Copy each of the records below word for word, leaving out the pictures.
[RECORDED INFORMATION start]
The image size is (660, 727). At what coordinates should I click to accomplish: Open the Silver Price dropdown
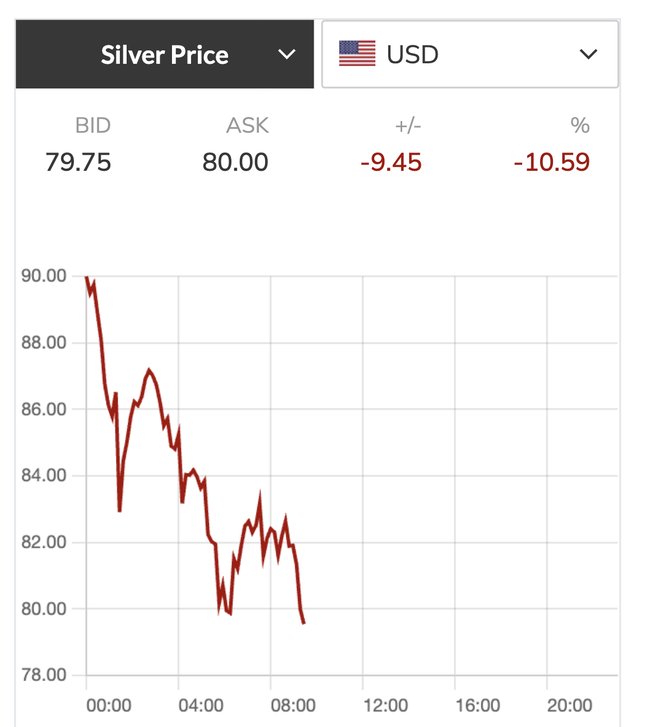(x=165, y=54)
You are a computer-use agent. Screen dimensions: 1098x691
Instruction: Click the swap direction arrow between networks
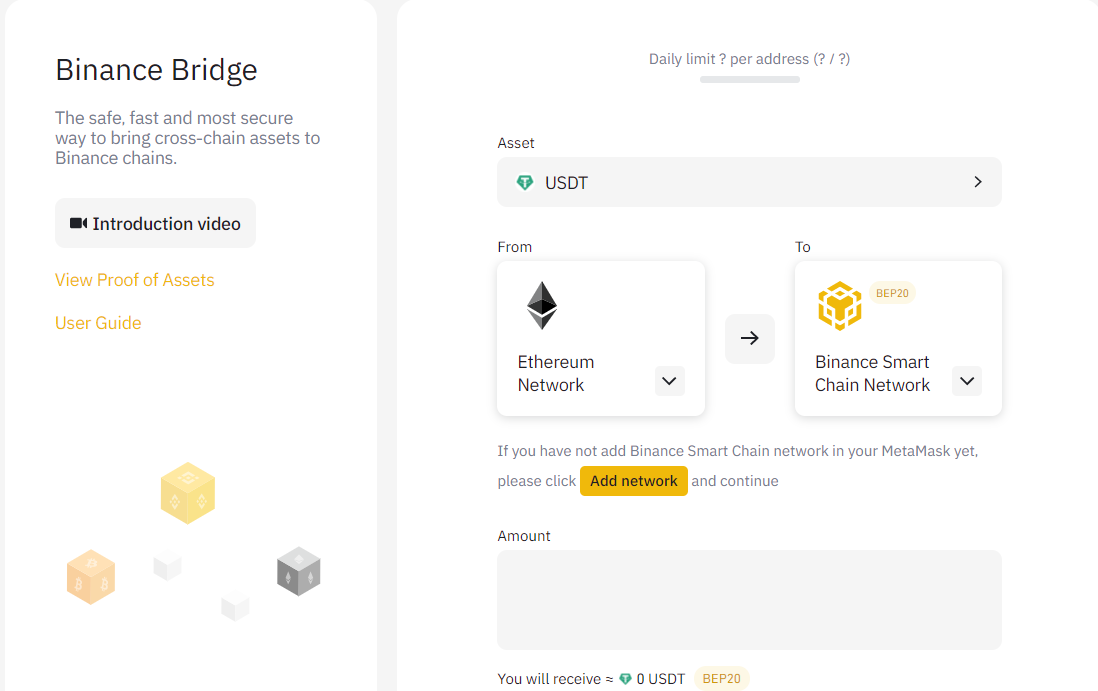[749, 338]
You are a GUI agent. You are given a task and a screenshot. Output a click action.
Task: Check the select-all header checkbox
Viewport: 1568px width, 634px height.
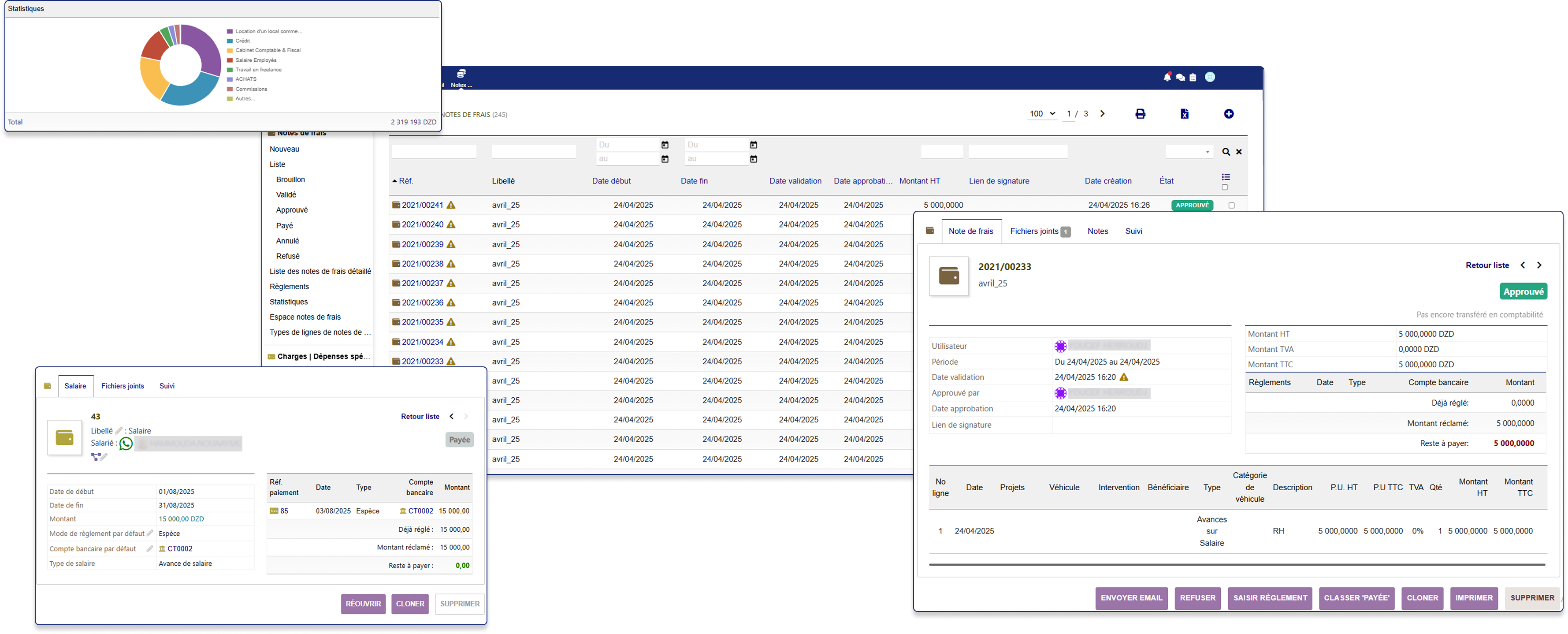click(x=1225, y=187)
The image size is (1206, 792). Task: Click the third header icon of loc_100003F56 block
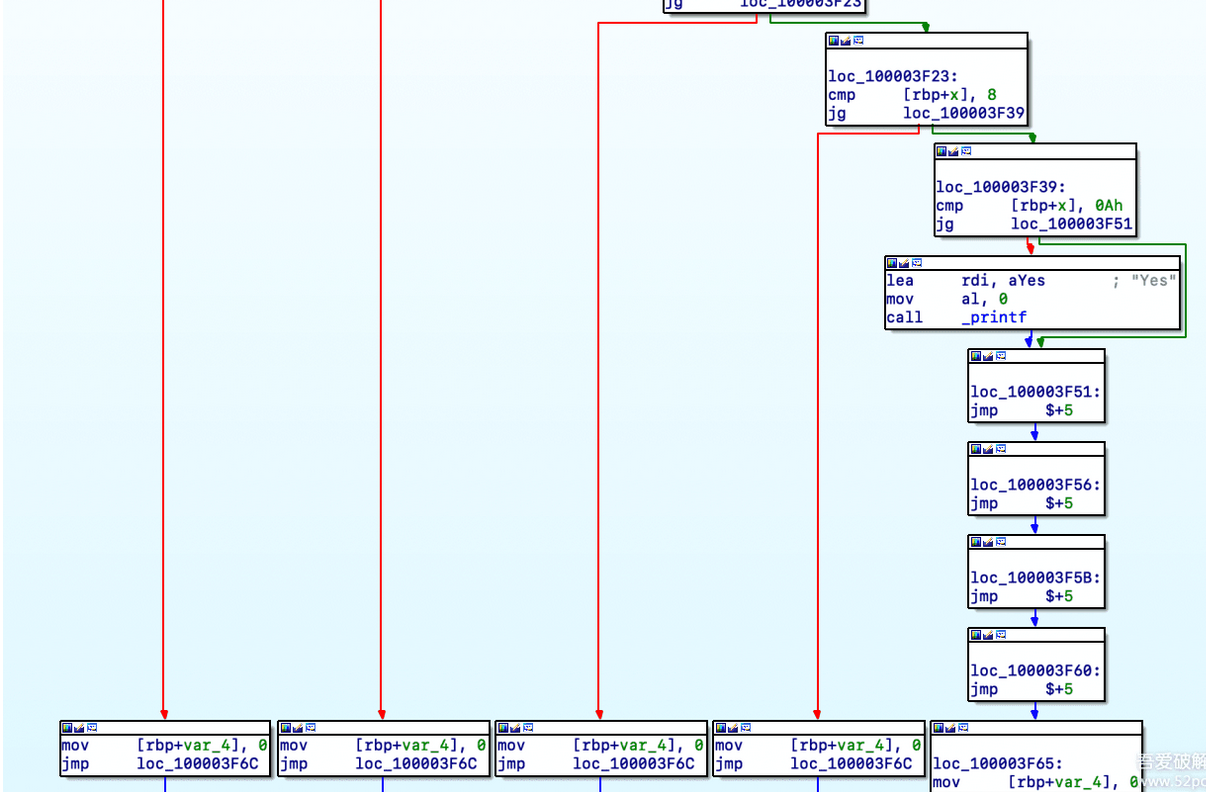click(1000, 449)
[RECORDED INFORMATION end]
=== CORRECT RESPONSE ===
The image size is (660, 727). At what coordinates should I click to accomplish: Open the Silver Price dropdown
(x=165, y=54)
You are a computer-use agent. Screen dimensions: 1098x691
Instruction: Click the swap direction arrow between networks
[749, 338]
You are a GUI agent. You are given a task and a screenshot. Output a click action.
Task: Check the select-all header checkbox
Viewport: 1568px width, 634px height.
click(x=1225, y=187)
The image size is (1206, 792). Task: Click the third header icon of loc_100003F56 block
click(1000, 449)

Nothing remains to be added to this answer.